I'm no expert but I think he sounds like he would be best in a care home. They can meet his needs and help with rehab, physio and social activities. Your mum can visit regularly and enjoy his company without having to worry about toileting, feeding etc. I would definitely explore that option.

Agree with pp even if it's not what you want to hear.

Thank you all, really appreciate your replies.

@exexpat, very sorry about your mum.

The reablement sounds interesting - will look into that. And we will explore other care homes, not the one we looked at and didn’t like, re respite care and see where that leads.

Thank you all again. It’s so hard isn’t it? In an ideal world we’d all be like the Queen, pretty much ok until we’re suddenly not at 96. Sadly doesn’t always work like that. Hugs to you all in similar situations xx

It is really hard OP
I'm sorry to ask a delicate question but how is toileting managed in his situation?

I merely wonder because I know mum dreads that happening.

No problem Emma - he uses a bedpan (if they’re still called that - the disposable cardboard ones they have in hospital).

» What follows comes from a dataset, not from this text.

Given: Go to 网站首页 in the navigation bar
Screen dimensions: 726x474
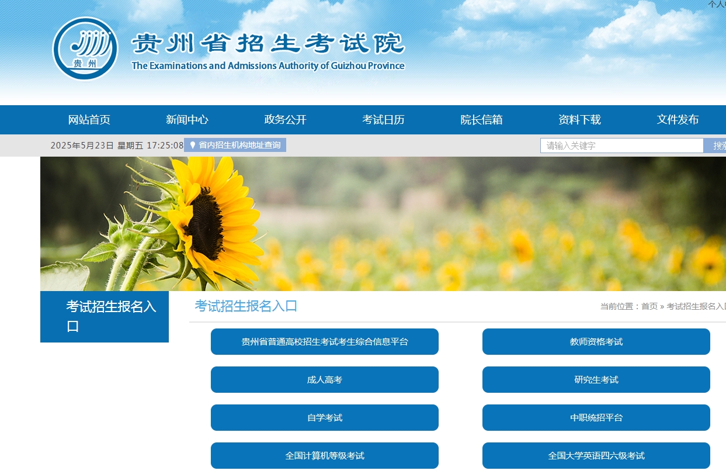Looking at the screenshot, I should [x=89, y=119].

Not much fun but he seems resigned to it. He had carers helping him with this before at home so I think he has got over any embarrassment already.

Oh I see
Mum is so worried about this. But she walked up and down her room unaided a couple of times today which is good.

Oh that sounds very good - she is in a different league to my DF, mobility wise. I hope she carries on getting stronger.

Thank you

tbh most of my experience is from my late father

but mum is very clearly in decline so I'm wondering how some of the practicalities work.

Oh gosh that sounds so diffiult. The best thing you can do is be proactive. He's effectively bed blocking at this point (through no fault of his own or yours) and they will definitely want him off a surgical ward at this point.

Speak with the ward manager and ask what they suggest in terms of either a move to another hospital on an elderly ward if they have no alternative bed there for him, or if they feel he should be moved to a (or respite at the least.) Be firm - this isn't the best place for him and they equally need the bed as it's a surgical ward. Ask them what needs to happen to get him somewhere more suitable.

Long-term unnecessary stays in hospital are awful for elderly people. My DGM ended up with hospital acquired delirium which resolved itself (to a point, she has dementia) once she was moved to a home she is happy in.

In a home you can get phsyio organised (especially if you're funding it) and it might perk him up with it being a change of scenery and having more/different staff and other residents about.

or if they feel he should be moved to a *home (or respite at the least.)

If he is declining therapy input/physio then there isn't much more therapists can do, they cant force him. It is common for families to complain that no physio was carried out but if you look at the notes the person declined to participate or was unable to.